#### To do:
Among the entries below, copy every line that carries the word "computer".

• • •

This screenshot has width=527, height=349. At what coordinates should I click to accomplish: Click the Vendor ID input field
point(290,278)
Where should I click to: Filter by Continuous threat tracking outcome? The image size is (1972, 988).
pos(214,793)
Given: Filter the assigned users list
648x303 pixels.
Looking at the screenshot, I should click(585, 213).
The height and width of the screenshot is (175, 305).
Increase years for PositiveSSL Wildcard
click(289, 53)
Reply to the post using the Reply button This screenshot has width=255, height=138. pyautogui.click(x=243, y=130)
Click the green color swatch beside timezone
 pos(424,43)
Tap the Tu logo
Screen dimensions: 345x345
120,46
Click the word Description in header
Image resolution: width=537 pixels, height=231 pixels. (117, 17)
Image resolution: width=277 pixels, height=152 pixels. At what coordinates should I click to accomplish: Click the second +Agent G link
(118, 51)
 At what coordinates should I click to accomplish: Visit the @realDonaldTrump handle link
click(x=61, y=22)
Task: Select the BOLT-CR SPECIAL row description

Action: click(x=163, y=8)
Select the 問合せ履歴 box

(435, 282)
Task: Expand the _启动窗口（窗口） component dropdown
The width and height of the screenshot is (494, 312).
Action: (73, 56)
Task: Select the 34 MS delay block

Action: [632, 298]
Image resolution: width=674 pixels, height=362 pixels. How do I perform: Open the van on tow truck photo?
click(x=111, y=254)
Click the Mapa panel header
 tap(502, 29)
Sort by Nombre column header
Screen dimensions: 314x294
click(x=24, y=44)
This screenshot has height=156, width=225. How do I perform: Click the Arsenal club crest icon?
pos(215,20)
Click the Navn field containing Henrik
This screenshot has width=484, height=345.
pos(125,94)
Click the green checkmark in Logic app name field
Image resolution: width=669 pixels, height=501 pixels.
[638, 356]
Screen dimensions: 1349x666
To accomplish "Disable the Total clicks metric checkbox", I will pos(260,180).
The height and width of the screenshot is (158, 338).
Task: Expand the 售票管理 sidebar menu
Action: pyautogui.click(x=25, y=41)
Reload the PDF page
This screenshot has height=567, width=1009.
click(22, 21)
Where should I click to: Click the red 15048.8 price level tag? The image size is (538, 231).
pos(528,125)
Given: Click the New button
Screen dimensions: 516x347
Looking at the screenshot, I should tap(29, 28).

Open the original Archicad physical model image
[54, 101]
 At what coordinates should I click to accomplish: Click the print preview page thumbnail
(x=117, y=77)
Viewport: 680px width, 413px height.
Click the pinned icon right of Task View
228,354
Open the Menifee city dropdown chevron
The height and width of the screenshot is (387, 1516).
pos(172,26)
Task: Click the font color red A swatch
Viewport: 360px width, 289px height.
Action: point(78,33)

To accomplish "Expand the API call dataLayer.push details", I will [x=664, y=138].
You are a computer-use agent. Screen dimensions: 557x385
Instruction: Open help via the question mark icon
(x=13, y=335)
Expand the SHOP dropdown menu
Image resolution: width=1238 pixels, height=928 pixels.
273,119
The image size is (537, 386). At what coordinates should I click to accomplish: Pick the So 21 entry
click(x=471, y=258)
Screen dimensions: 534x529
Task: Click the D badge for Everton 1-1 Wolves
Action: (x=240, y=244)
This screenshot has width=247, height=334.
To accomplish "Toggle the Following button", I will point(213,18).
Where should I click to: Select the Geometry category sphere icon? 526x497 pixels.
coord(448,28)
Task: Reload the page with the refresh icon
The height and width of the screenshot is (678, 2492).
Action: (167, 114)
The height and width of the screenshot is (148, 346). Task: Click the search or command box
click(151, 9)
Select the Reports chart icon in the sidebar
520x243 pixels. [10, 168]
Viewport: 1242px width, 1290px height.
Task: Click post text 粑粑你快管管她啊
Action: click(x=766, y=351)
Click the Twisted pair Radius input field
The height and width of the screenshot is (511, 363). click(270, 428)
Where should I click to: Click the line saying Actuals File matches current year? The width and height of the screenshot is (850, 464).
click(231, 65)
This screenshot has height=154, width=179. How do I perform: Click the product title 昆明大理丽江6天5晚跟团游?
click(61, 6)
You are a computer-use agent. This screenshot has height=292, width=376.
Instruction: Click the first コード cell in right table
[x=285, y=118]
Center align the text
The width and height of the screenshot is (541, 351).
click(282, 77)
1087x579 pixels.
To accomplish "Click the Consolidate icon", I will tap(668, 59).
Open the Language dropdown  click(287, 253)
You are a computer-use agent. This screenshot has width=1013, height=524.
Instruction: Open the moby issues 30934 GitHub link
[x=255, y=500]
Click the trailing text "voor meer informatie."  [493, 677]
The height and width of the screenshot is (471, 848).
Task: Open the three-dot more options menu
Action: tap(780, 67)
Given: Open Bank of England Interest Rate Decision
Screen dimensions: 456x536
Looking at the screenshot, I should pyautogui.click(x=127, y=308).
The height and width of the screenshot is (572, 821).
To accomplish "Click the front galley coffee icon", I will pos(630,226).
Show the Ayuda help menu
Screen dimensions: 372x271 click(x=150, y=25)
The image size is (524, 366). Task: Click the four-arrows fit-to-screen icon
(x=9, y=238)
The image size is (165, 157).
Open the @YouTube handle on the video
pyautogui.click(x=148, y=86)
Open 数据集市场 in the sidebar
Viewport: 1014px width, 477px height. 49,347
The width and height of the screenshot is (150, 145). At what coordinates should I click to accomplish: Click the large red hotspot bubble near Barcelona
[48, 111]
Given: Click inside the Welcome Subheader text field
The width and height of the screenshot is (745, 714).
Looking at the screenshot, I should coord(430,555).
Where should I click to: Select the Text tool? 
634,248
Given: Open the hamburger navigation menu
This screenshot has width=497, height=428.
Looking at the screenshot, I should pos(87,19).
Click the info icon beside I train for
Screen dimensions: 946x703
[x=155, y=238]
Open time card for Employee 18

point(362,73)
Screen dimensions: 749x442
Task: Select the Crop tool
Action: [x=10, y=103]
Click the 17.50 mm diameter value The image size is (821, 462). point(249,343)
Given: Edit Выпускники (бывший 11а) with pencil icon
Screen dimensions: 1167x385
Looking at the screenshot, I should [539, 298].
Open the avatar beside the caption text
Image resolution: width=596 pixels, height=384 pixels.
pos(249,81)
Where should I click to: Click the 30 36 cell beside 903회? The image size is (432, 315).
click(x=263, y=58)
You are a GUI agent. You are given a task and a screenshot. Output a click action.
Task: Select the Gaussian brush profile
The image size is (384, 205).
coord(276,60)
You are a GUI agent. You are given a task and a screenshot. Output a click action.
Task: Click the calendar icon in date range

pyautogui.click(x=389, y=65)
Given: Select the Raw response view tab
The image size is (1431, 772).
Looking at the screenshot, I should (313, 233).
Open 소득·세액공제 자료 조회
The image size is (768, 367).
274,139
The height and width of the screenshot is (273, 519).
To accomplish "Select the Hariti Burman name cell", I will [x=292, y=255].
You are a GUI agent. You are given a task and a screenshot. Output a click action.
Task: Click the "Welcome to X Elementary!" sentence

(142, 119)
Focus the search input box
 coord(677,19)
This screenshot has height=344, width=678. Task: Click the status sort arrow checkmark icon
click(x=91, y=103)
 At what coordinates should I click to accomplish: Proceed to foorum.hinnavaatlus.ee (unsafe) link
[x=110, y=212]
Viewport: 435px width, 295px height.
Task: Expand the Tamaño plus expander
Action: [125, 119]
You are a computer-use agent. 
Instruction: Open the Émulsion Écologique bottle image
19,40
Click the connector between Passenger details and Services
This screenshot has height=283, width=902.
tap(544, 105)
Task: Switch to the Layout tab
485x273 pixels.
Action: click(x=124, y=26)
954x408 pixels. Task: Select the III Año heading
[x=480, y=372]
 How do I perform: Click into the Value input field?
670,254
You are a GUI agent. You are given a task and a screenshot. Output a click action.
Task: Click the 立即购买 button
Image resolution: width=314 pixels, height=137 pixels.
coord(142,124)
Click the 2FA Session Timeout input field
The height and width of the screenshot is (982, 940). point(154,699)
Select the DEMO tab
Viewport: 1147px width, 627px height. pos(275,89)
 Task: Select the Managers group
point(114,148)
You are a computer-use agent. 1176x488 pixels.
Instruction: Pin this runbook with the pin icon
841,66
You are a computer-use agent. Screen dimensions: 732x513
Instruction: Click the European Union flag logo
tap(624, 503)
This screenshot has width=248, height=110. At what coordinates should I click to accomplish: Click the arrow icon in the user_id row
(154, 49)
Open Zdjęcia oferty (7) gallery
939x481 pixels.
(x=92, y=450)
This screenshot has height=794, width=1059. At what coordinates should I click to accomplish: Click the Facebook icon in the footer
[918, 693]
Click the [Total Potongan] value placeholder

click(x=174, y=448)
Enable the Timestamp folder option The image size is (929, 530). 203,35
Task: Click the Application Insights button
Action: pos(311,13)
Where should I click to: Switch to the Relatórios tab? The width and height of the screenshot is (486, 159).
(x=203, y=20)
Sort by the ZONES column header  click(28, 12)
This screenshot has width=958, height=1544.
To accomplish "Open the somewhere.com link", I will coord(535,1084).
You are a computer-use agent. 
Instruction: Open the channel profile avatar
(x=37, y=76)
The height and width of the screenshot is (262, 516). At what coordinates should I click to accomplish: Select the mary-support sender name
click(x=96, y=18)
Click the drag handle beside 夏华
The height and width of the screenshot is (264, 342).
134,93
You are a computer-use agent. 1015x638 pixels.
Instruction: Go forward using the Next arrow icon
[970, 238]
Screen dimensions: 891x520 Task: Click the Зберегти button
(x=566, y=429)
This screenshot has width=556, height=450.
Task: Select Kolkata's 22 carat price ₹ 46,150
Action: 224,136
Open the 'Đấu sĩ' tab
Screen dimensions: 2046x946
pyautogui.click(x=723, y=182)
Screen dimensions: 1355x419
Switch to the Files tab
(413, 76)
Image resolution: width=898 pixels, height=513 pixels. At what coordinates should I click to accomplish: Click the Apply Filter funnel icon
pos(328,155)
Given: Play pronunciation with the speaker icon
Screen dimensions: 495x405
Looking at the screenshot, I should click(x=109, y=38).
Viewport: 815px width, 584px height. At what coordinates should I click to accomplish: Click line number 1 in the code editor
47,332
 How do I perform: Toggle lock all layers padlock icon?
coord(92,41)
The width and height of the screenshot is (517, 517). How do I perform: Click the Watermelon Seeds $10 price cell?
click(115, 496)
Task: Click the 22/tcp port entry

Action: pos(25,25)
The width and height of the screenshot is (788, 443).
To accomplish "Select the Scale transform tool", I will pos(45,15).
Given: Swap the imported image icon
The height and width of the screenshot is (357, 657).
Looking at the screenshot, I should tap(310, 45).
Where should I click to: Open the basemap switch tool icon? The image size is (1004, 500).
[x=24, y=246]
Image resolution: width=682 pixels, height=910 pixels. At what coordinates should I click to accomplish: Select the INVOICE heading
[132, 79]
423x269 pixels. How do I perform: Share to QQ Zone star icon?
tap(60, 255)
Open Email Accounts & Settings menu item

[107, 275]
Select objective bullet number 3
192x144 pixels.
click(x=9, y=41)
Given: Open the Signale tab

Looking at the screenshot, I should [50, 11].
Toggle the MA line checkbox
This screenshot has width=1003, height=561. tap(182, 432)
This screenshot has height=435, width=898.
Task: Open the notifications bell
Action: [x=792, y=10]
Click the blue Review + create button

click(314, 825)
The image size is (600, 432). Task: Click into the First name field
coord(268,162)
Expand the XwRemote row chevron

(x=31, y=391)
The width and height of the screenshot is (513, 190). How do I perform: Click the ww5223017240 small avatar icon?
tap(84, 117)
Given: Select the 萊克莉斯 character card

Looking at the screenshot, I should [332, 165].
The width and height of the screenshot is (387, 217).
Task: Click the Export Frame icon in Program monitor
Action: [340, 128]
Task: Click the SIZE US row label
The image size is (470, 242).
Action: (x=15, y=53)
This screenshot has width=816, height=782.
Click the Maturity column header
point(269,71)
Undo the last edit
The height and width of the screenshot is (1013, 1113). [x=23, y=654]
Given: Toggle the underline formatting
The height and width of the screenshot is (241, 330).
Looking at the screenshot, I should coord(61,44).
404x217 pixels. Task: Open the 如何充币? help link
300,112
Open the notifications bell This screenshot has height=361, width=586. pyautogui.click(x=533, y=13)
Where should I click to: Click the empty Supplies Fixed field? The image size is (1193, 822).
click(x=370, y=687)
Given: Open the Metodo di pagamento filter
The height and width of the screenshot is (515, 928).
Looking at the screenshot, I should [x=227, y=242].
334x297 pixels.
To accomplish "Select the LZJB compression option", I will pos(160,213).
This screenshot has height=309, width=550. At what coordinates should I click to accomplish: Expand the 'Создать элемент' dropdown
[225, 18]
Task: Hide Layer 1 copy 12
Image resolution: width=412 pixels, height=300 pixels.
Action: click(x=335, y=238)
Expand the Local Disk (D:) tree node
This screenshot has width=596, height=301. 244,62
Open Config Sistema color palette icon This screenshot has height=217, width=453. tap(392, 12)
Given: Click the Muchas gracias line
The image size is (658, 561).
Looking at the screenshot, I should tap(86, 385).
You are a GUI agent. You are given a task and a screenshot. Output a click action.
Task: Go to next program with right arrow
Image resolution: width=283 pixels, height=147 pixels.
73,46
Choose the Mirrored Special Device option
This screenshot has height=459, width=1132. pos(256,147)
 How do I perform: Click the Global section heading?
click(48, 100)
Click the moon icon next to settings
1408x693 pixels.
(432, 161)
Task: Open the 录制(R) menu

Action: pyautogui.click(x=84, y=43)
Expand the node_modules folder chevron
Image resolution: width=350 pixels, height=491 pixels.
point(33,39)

• • •

#### Response:
You are a computer-use agent. Screen dimensions: 557x385
You are a computer-use agent. This screenshot has height=292, width=376.
You are a computer-use agent. This screenshot has width=1013, height=524.
You are a computer-use agent. 
You are a computer-use agent. 1176x488 pixels.
You are a computer-use agent. Screen dimensions: 732x513
You are a computer-use agent. 
You are a computer-use agent. 1015x638 pixels.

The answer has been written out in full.